= Source text =
# # #

There are difficulties with applying the provisions of Part III of the ACAA, but they are not insurmountable. Nevertheless, the issue is not really the applicability or otherwise of Part III. An important lesson to be taken from the Guide’s treatment of this provision is that it is symptomatic of the tendency in indigenous affairs to acquiesce at the reduction of cultural and political rights to the mere administration of a property right. It is pertinent to stimulate discussion about this at a time when the future constitution of Australia is a matter of debate and the constitutional recognition of indigenous people as part of the process of reconciliation is being proposed. While this argument is perhaps not appropriately addressed to the authors of the Guide, reconsideration of the reasons for including the Councils section in the original ACAA must not be glossed over or swept aside in any future proposals to change the Act or the PBC regime.

The task of the authors of the Guide has been extremely complex and, in most instances, carried out with admirable thoroughness. It is to be hoped that the legislative changes that they may provoke will at the very least not further inhibit indigenous peoples’ opportunities to devise culturally congenial systems of internal self-governance.

# # #

Saved data entries:
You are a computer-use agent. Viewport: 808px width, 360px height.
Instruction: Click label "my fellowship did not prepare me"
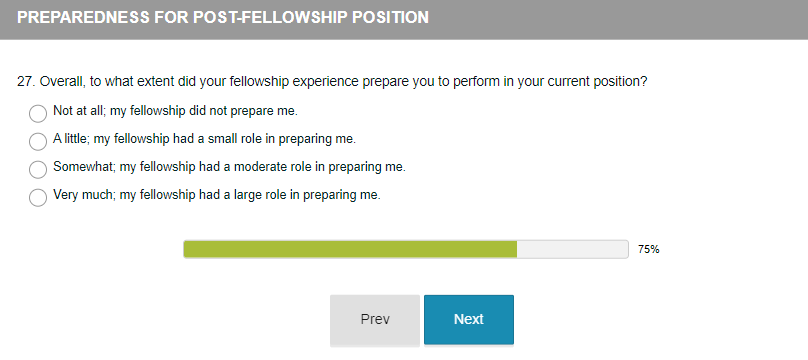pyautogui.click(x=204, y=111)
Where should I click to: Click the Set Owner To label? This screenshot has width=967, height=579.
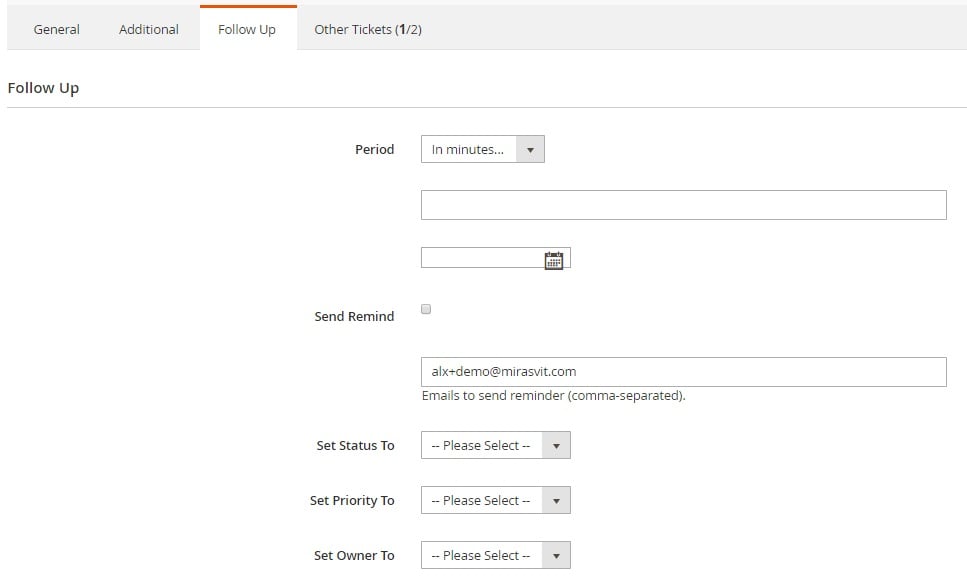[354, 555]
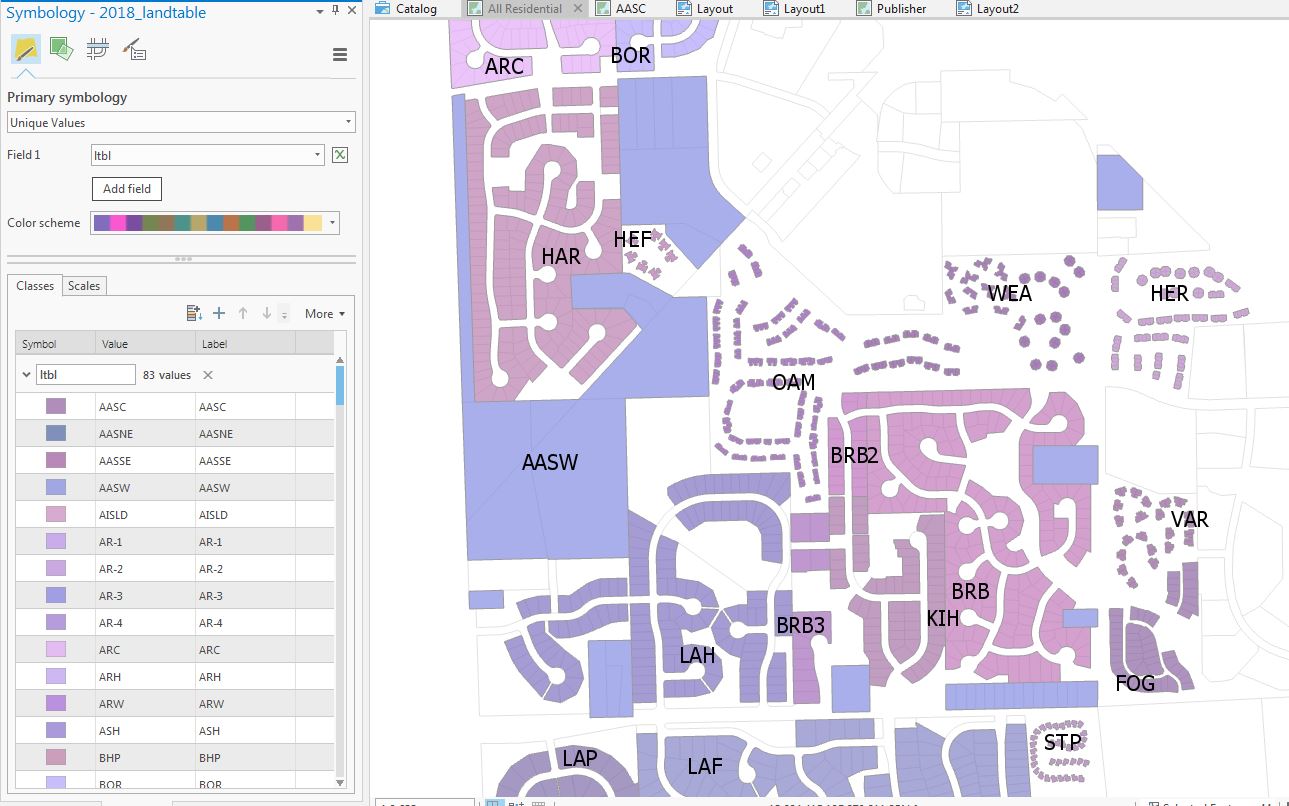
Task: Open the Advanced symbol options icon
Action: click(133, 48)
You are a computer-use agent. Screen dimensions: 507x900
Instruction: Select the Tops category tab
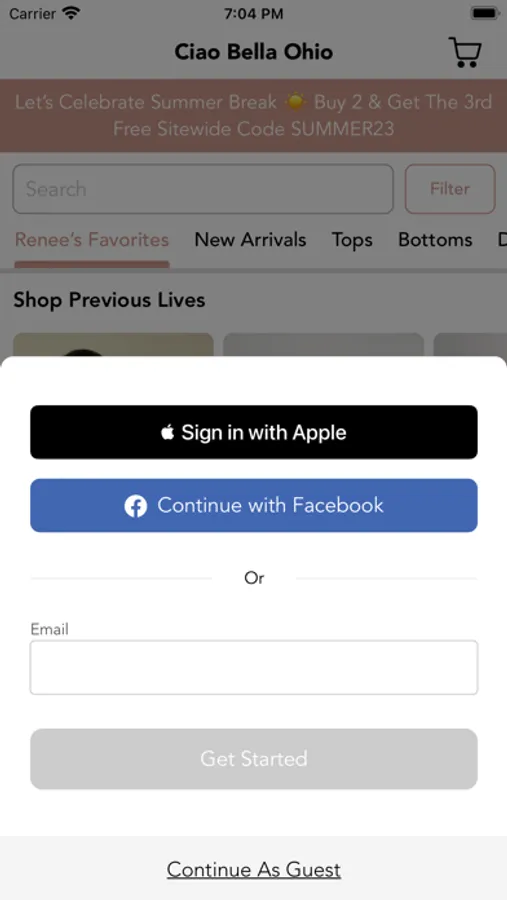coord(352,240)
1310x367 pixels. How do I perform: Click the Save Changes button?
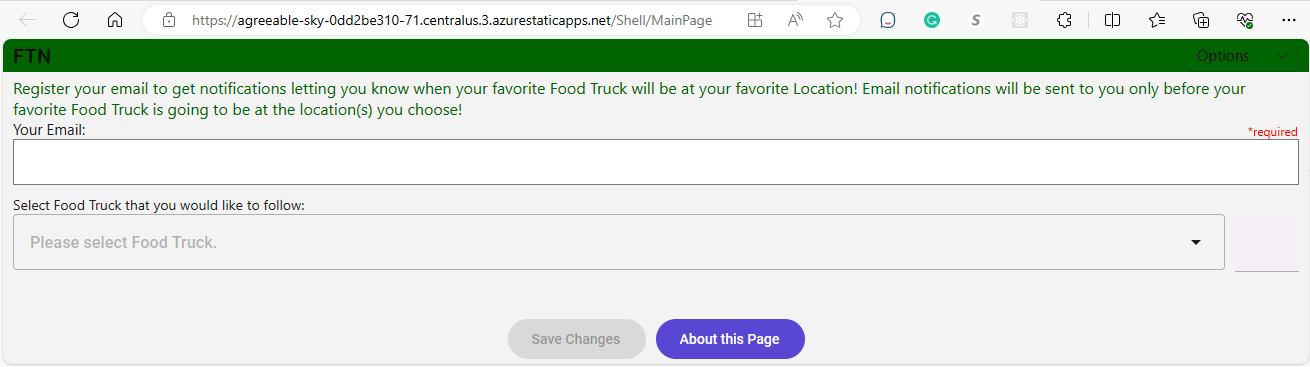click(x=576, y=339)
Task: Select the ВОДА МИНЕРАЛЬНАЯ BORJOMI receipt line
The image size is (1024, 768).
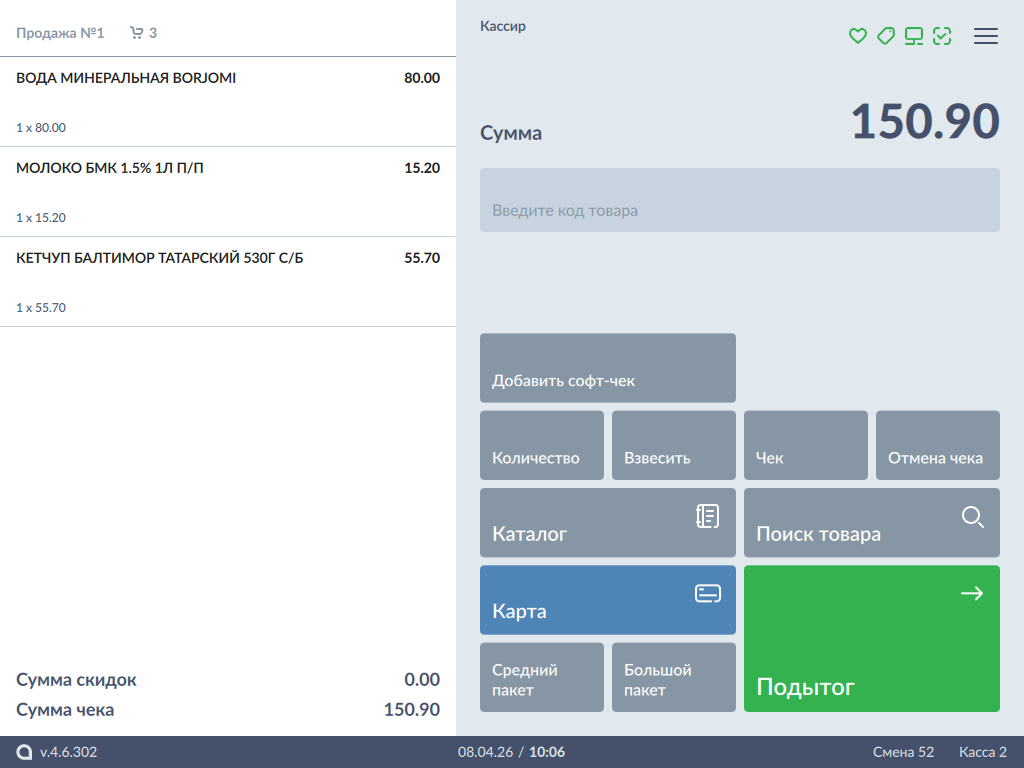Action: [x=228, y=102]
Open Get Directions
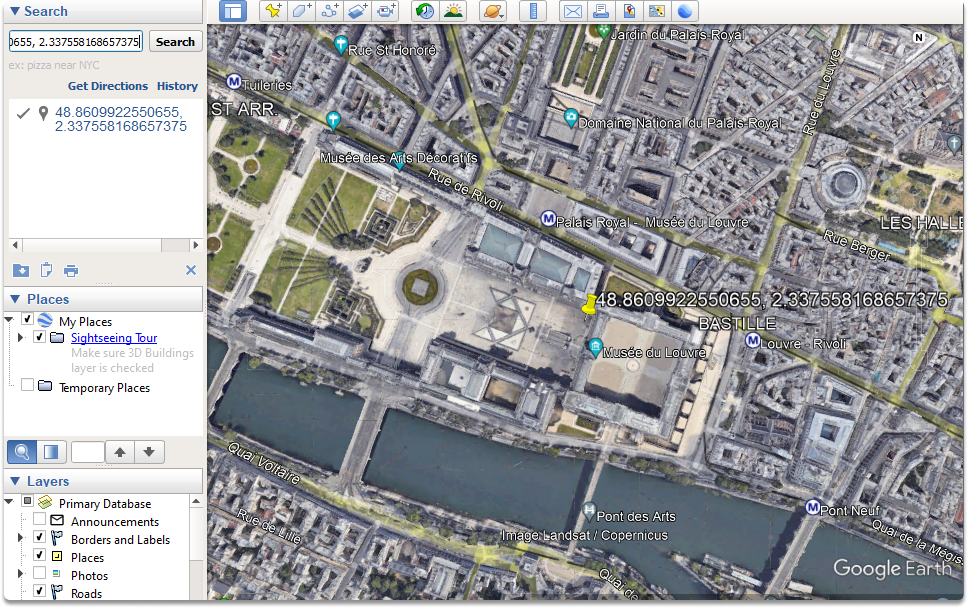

# # #

= Problems to work on =
A) List every kind of right that the ACAA passage names.
B) Answer these questions from the ACAA passage:
(i) How does it describe the difficulties with applying Part III of the ACAA?
(ii) What is being proposed as part of the process of reconciliation?
(iii) How were the Guide authors' tasks carried out in most instances?

= Task-by-task results =
A)
Cultural rights
Political rights
Property right

B)
(i) They are not insurmountable.
(ii) The constitutional recognition of indigenous people.
(iii) With admirable thoroughness.